What kind of Messiah were they expecting? The book of Daniel prophesies a ‘kingdom that shall never be destroyed … It shall crush all these kingdoms and bring them to an end’ (Dan 2:44-5). It is clear from the Gospels that this is what the disciples expected from a Messiah, and what the religious leaders were so concerned about. So when Peter said to Jesus ‘You are the Christ’ (the Messiah), everyone knew what he meant. They really thought he was going to throw out the Romans and establish a new Jewish kingdom.

These expectations can be seen in the Gospel reading today. A crucified Messiah did not make any sense. How could he lead the Jewish people to a rebellion? He had clearly failed. The religious leaders mocked Jesus, saying ‘Let him save himself if he is the Messiah of God.’ The soldiers sneered at him, and one of the criminals hanging beside Jesus derided him. Even the form of death that Jesus was subjected to seemed to suggest that he couldn’t be the Messiah, as death by impaling was taboo in Jewish law (Deuteronomy 21:21). For the followers of Jesus this was an utterly devastating end to their dreams. They could not recognise the Messiah they had hoped for in this scourged and dying man.

 

In our second reading today, the letter to the Colossians, it is Paul who squares the circle. For Paul, the Messiah has not come to rule an earthly kingdom, limited in time and space to a particular group of people. No, through Jesus’ death, we have all been rescued from the power of darkness and saved from our sins. The very idea of the Messiah has been expanded to take in all people in all places and it is only because Jesus died for us that we can imagine being admitted to the kingdom of Heaven. This is why Paul says ‘I preach Christ crucified,’ a paradox and a conundrum, but the heart of Christianity (1 Corinthians 1:23).

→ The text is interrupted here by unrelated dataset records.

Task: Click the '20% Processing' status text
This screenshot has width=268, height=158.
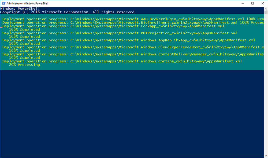Action: click(x=24, y=65)
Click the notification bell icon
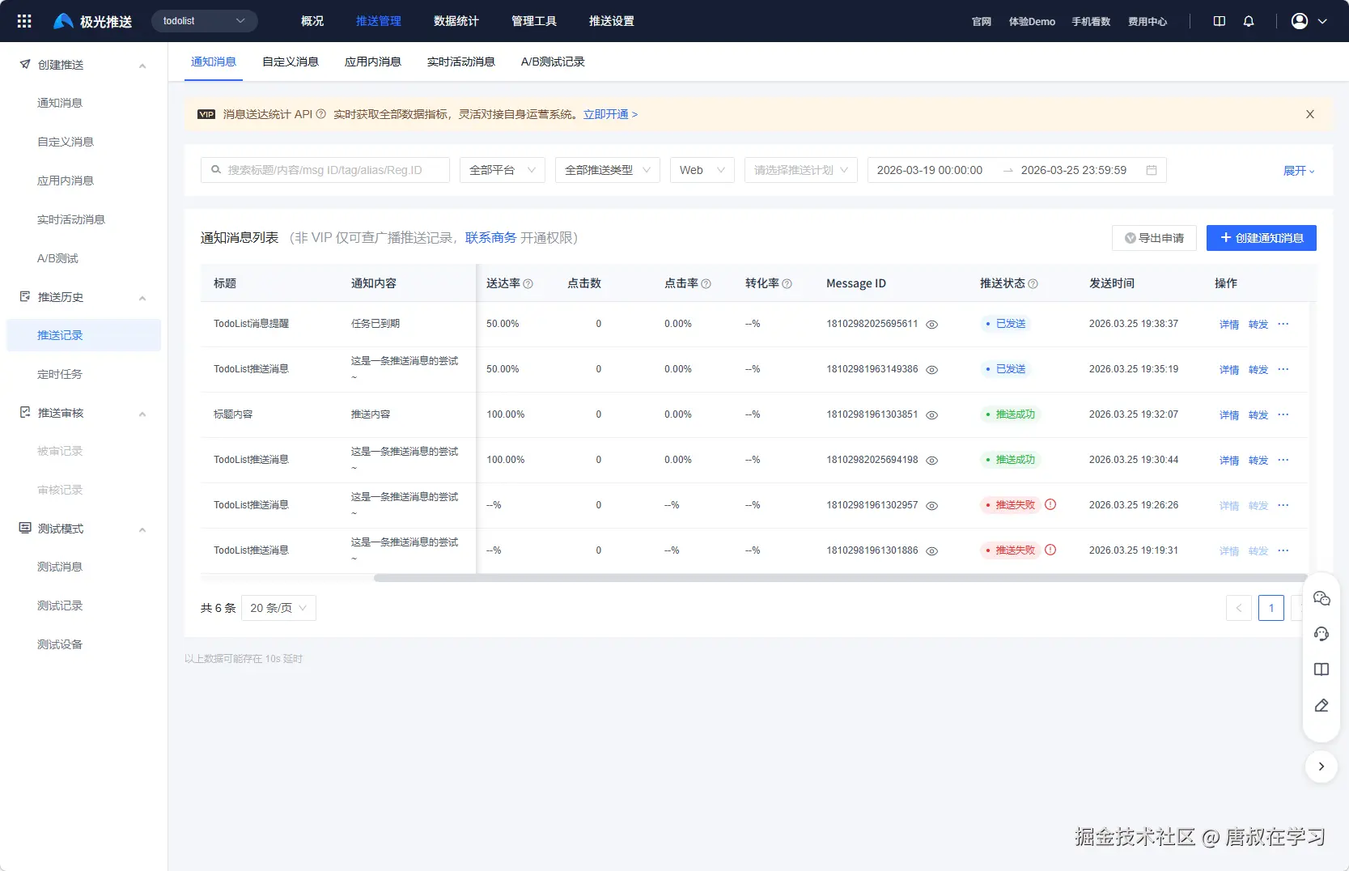The width and height of the screenshot is (1349, 871). click(1249, 21)
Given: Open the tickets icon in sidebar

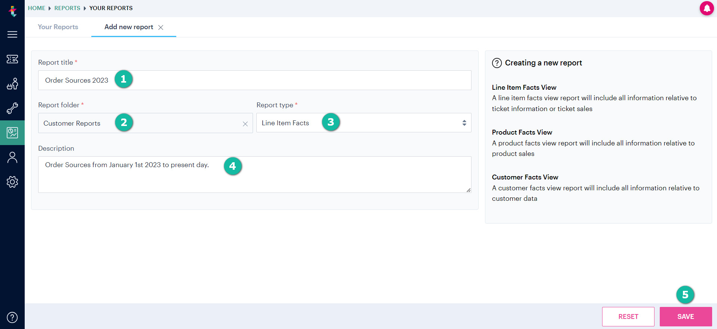Looking at the screenshot, I should [x=12, y=59].
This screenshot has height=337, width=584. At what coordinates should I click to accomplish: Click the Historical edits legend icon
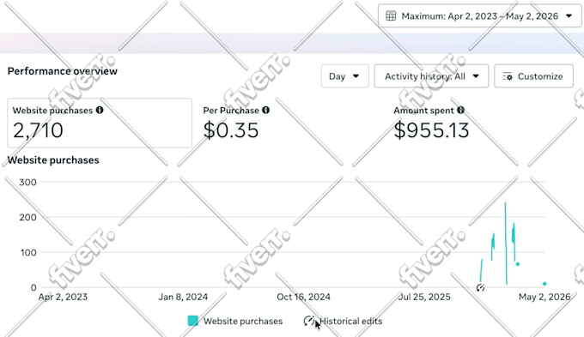309,321
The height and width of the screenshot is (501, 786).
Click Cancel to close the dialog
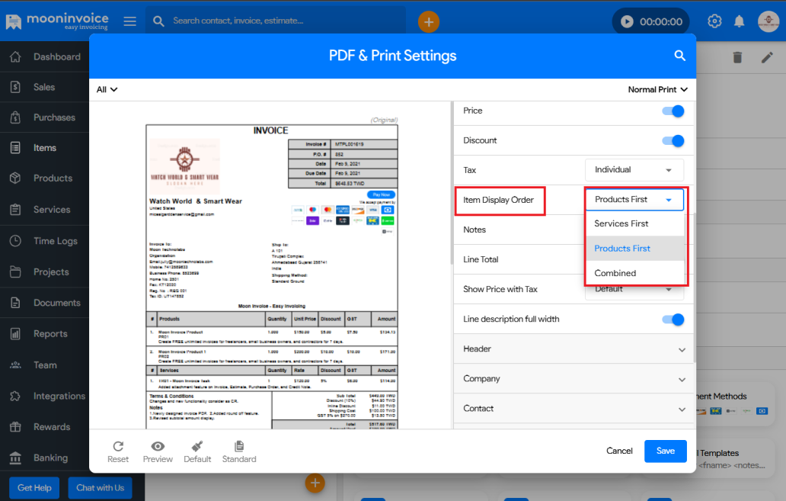click(x=619, y=451)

Once our eyes are opened to this paradoxical understanding of the Messiah as servant leader, we see it everywhere in the Gospels. Suddenly we understand why, when James and John ask for the positions of power at Jesus’s left and right hand, Jesus says no. We understand why, when the disciples are quarrelling about who is the greatest, Jesus sets before them a little child as the example they should follow. We understand why Jesus washes the disciples’ feet at the Last Supper, and why they are so shocked. But we should also be aware that Jesus wasn’t just turning the expectations of the Jewish people on their heads. A crucified Christ is a challenge to us too. Remember, the Risen Jesus still had the nail holes in his hands and feet. His death is key to a new understanding of power, authority, and leadership.

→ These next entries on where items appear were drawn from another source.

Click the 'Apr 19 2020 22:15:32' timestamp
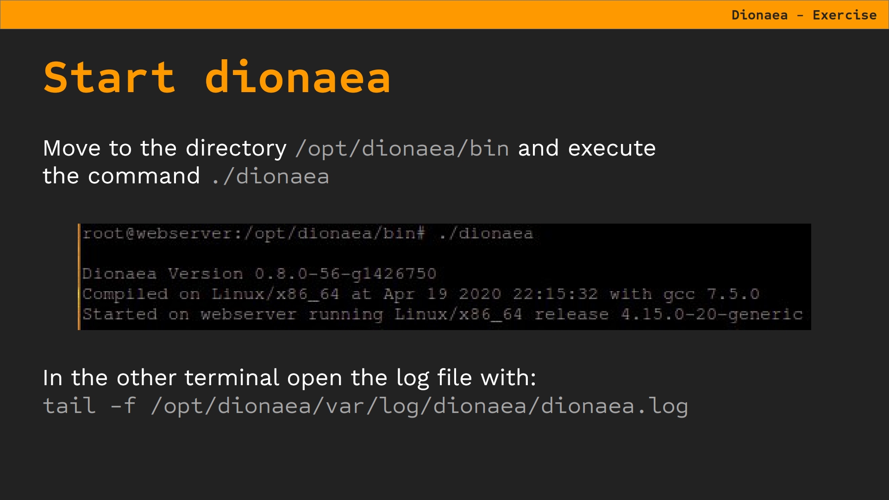 click(x=491, y=294)
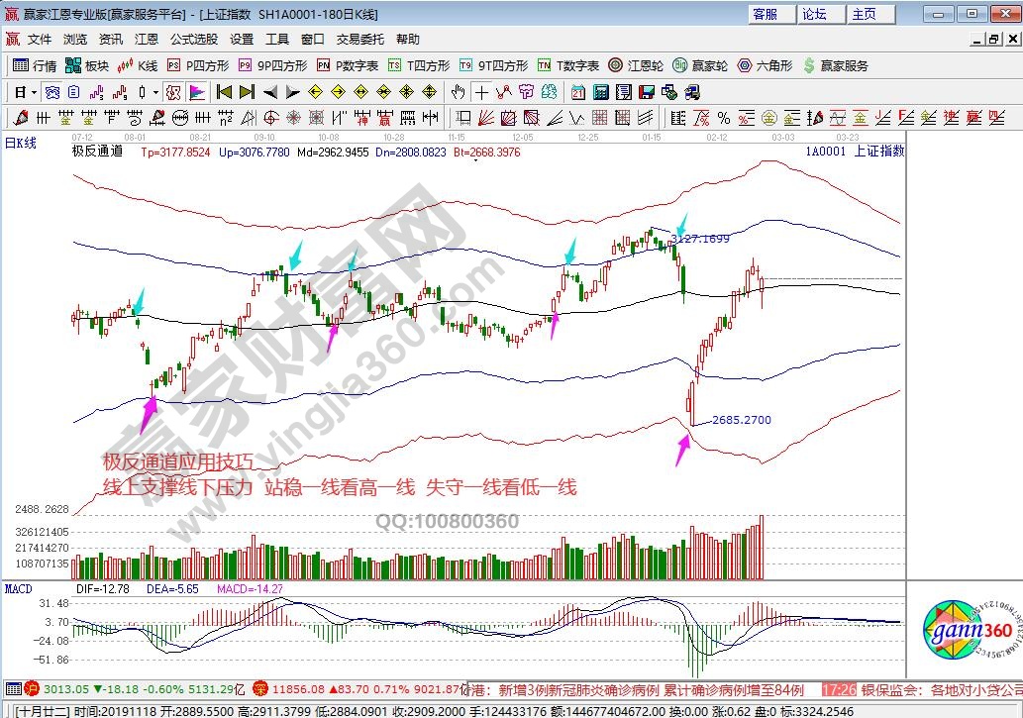
Task: Select the hand pan tool
Action: 458,92
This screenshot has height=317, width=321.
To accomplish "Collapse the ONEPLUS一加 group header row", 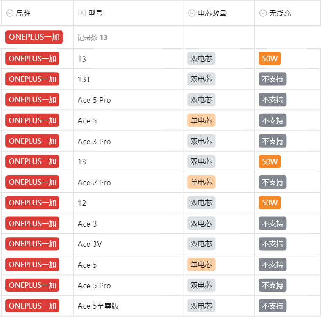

On this feast of Christ the King, take a moment to consider how you think about power and authority. What status is dear to your heart, and what would it mean for you to give it up? What does it mean for us to go to the cross, not without hope or meaning, but knowing that Jesus walks every step with us? By giving up what we hold dear, we find our lives anew. We look into the face of our Risen Lord, and acknowledge him as our Messiah, our Saviour, and our King.